_Request_.
Put every line of the data below into a numbered list, leaving out any blank lines. Do not include the pictures in your answer.

(Dataset records)
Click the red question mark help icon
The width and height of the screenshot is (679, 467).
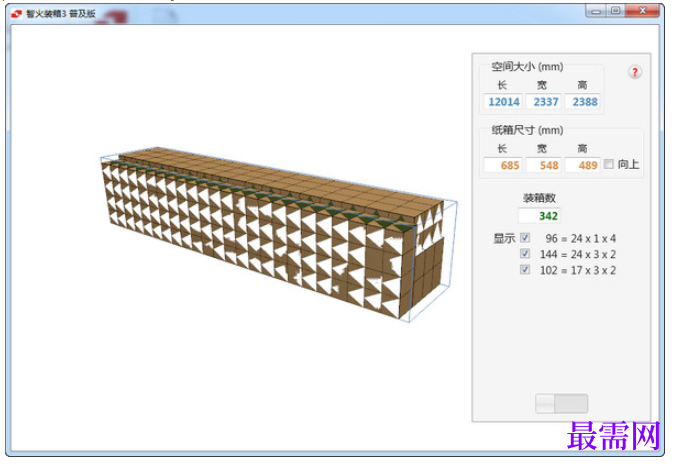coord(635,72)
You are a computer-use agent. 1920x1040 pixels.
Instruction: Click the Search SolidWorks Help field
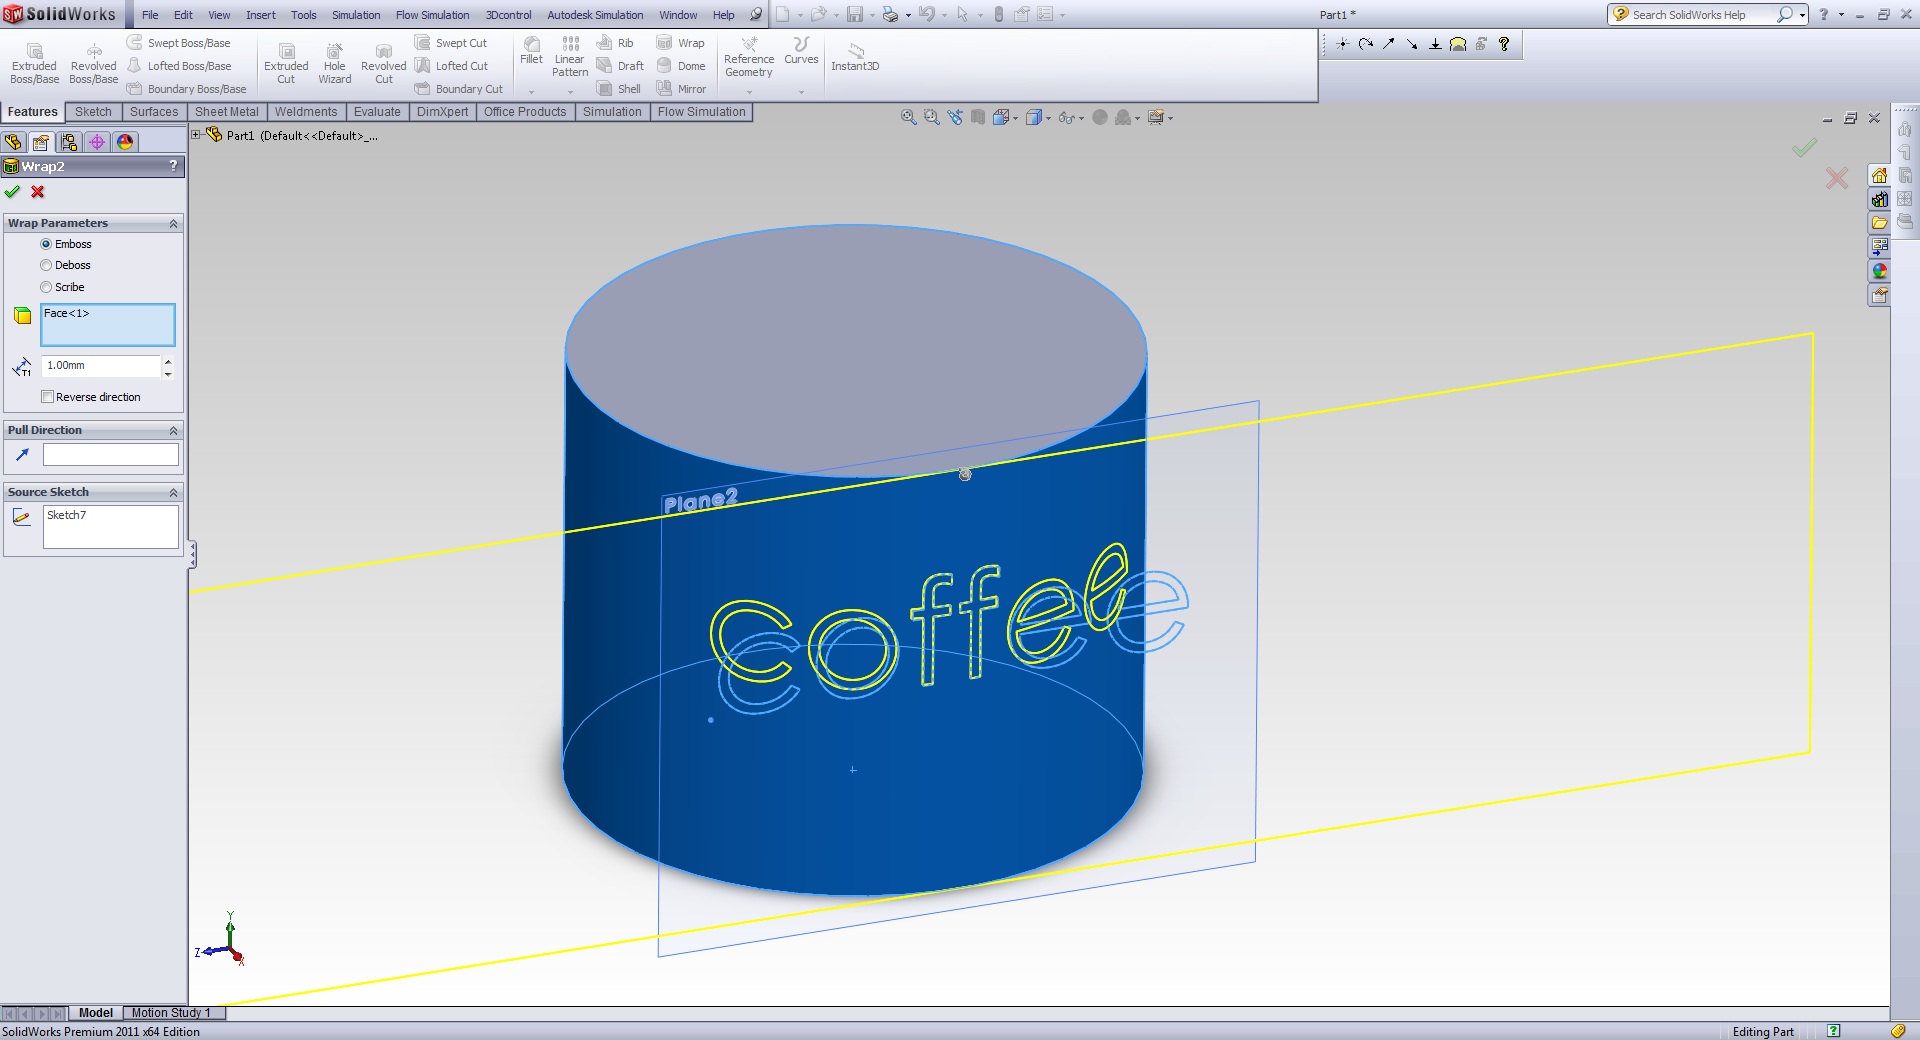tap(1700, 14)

_Solved problem_.
1. Click the red question mark help icon
2. The width and height of the screenshot is (679, 467).
3. coord(635,72)
4. You are a computer-use agent. 1920x1040 pixels.
5. Instruction: Click the Search SolidWorks Help field
6. tap(1700, 14)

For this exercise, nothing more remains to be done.